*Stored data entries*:
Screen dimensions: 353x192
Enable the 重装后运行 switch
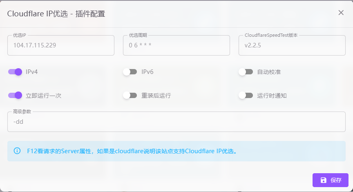tap(130, 96)
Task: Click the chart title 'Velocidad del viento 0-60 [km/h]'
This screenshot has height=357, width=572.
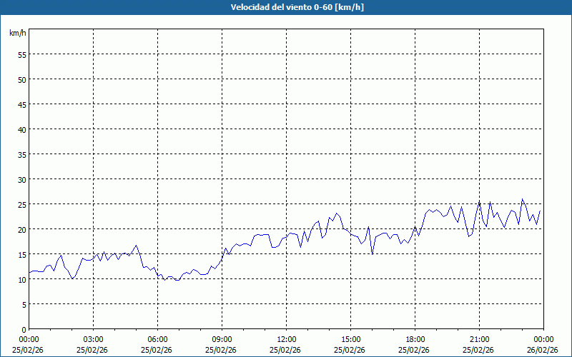Action: [x=286, y=7]
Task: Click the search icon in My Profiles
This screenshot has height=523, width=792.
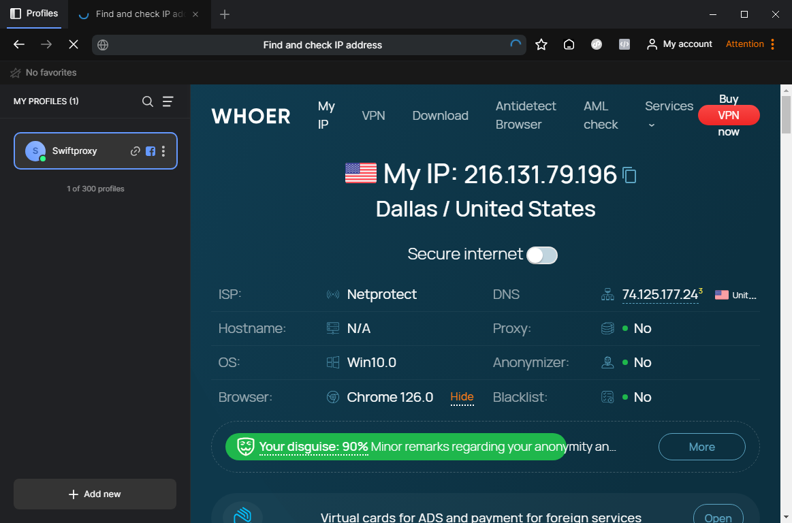Action: (x=147, y=101)
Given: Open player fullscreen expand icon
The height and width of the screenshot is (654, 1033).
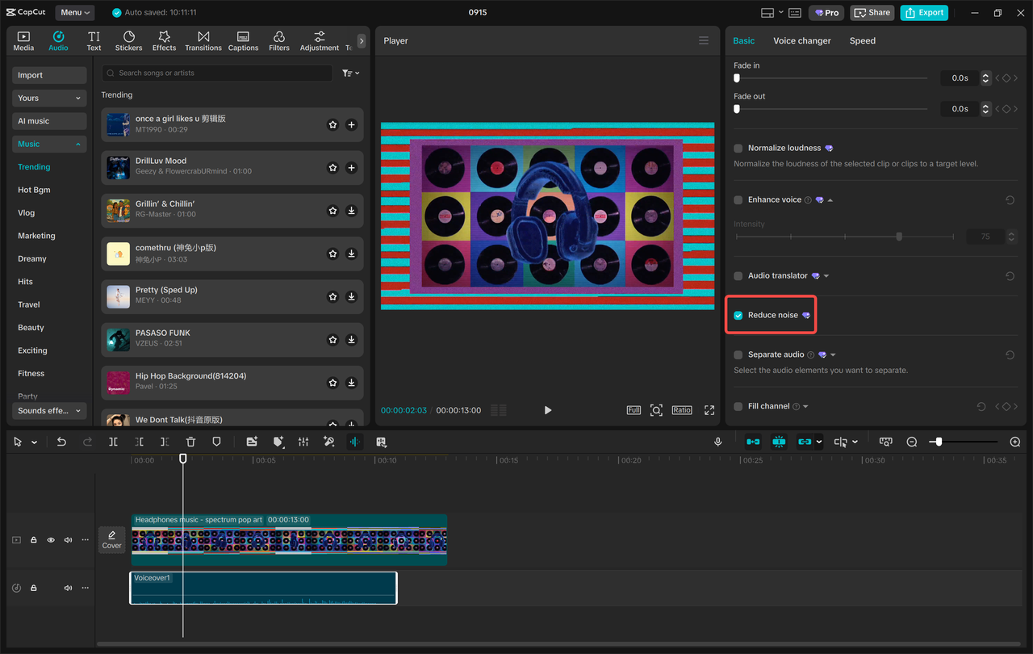Looking at the screenshot, I should click(709, 410).
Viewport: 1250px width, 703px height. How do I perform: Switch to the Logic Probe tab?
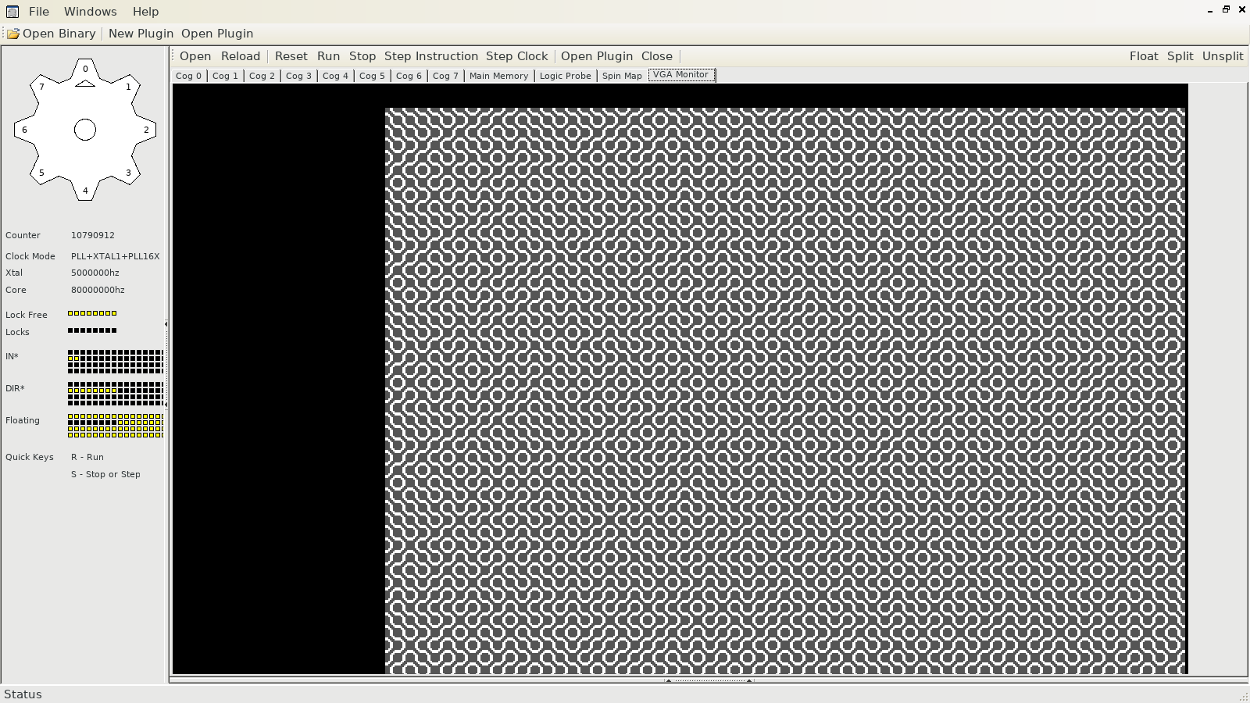[565, 76]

*Exercise aim*:
If a record contains a picture, drop the picture and repeat the rest exactly.

*Output*:
Screen dimensions: 353x192
Enable the 重装后运行 switch
tap(130, 96)
Task: Click the chart title 'Velocidad del viento 0-60 [km/h]'
This screenshot has height=357, width=572.
Action: [x=286, y=7]
Task: Click the search icon in My Profiles
This screenshot has height=523, width=792.
Action: (x=147, y=101)
Given: Open player fullscreen expand icon
The height and width of the screenshot is (654, 1033).
Looking at the screenshot, I should click(709, 410).
Viewport: 1250px width, 703px height. How do I perform: Switch to the Logic Probe tab?
[565, 76]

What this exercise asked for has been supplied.